Subject: Re: Fwd: Wall Street article on a new Cooperative
From: Jerry Dwyer <gdwyer@dwyerecon.com>
Date: Tue, 20 Apr 2004 17:59:30 -0400



Bernard Lang wrote:

>On Wed, Apr 21, 2004 at 04:14:36AM +0800, Benjamin J. Tilly  wrote:
>  
>
>>"Stephen J. Turnbull" <stephen@xemacs.org> wrote:
>>    
>>
>>>Life's like that, ya know?  Much of the time the "problem" here is
>>>just that Individual A succumbed to the temptation to confuse his
>>>personal interest with "the public interest" just because everybody he
>>>hangs out with is like him.
>>>      
>>>
>
>I find this offensive to the many people who work or vote against
>their own personal interest.  Public interest is hard to define because
>it involves lots of conflicting issues, which can be valued
>differenlty by different individuals ... etc ...
>  
>
Steve also wrote, better than I can say it, that
------------

More precisely, you trust in individuality, which means that interests
are partially compatible, rather than wholly conflicting, and
voluntariness, which means that nobody has to accede to an arrangement
that is a net loss to them ex ante.  Adam Smith is not talking about a
balance of power, he's talking about a system of mutually beneficial
arrangements, provably so because they are voluntary.

-----------
There is no reason to be offended. Steve means that it is hard to make 
other people worse off if you don't have the ability to force them to do 
things that they don't want to do. There are exceptions, and these are 
pretty well understood (even if people often don't agree about these 
exceptions), and the overall result still remains.
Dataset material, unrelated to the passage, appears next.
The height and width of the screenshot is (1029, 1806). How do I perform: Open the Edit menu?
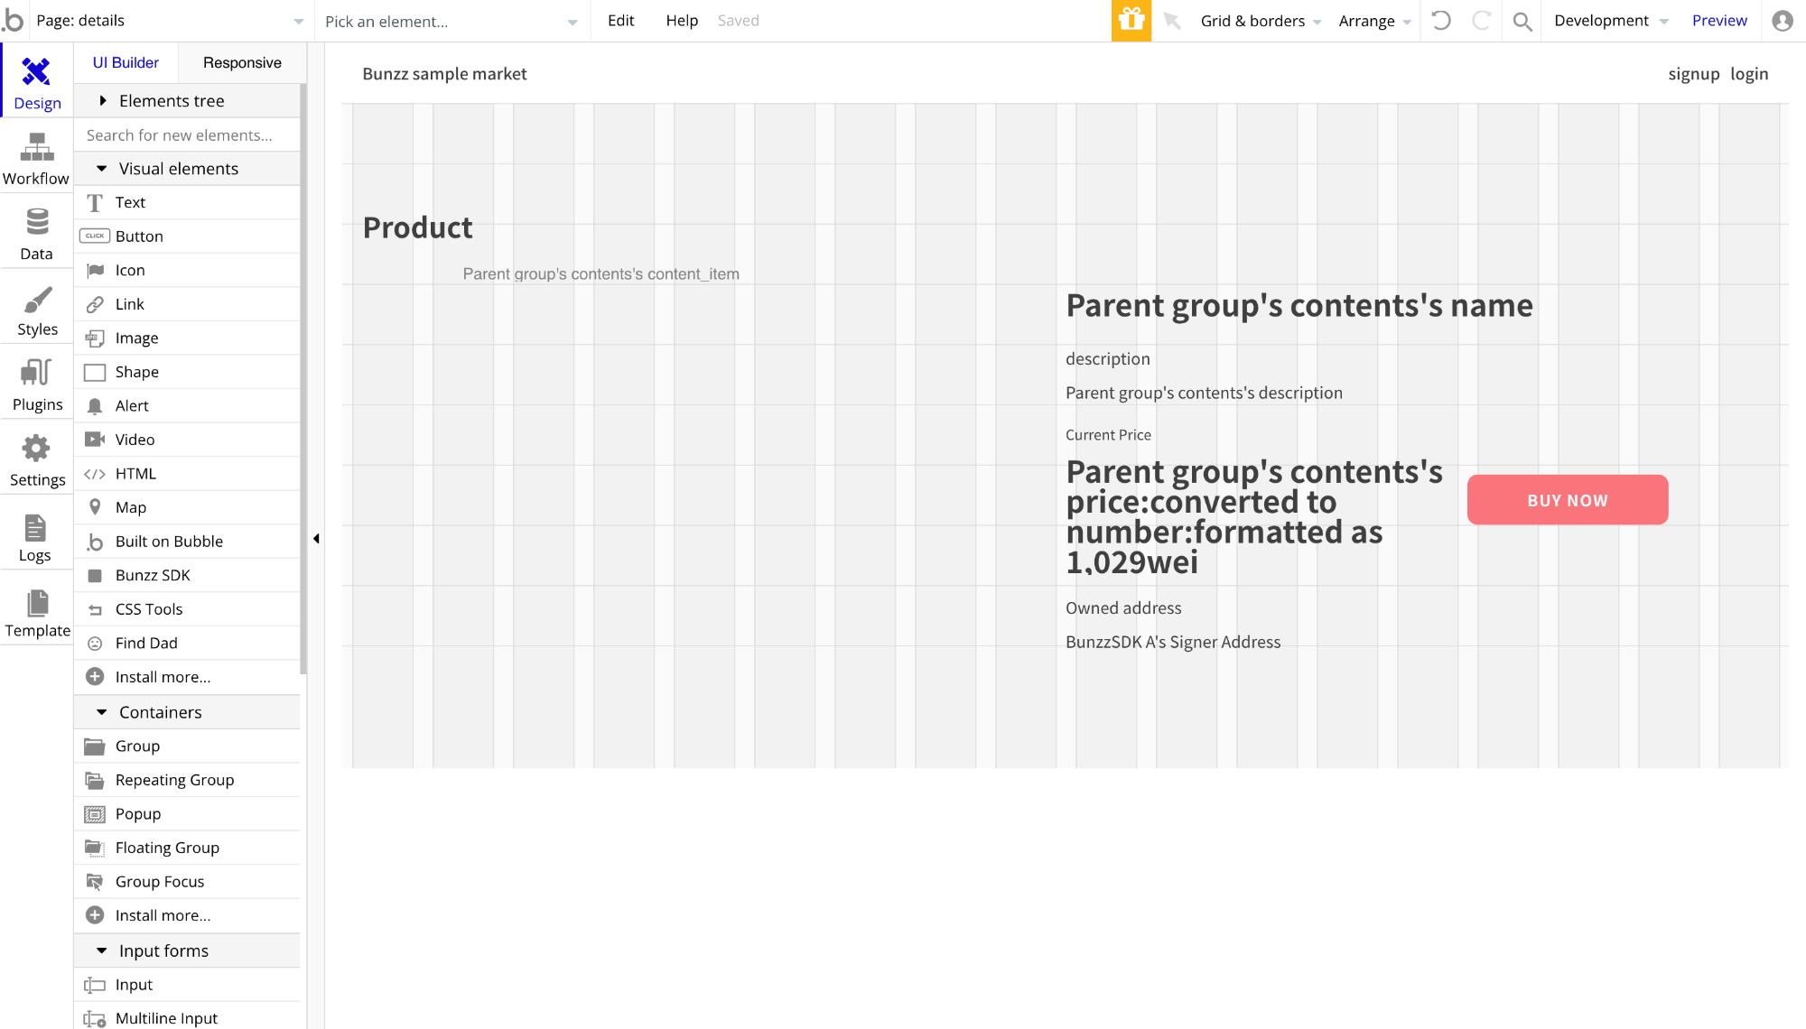620,20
Whatever "public 
interest" means to you or me, many of our actions actually make other 
people better off as those other people see it, even if we don't intend 
to do that.

There is nothing in economics that limits its application to selfish 
people. Mother Teresa had economic problems to solve, just the same as 
everyone else. She helped dying people in Calcutta the best that she 
could given the resources that she had available and what she knew.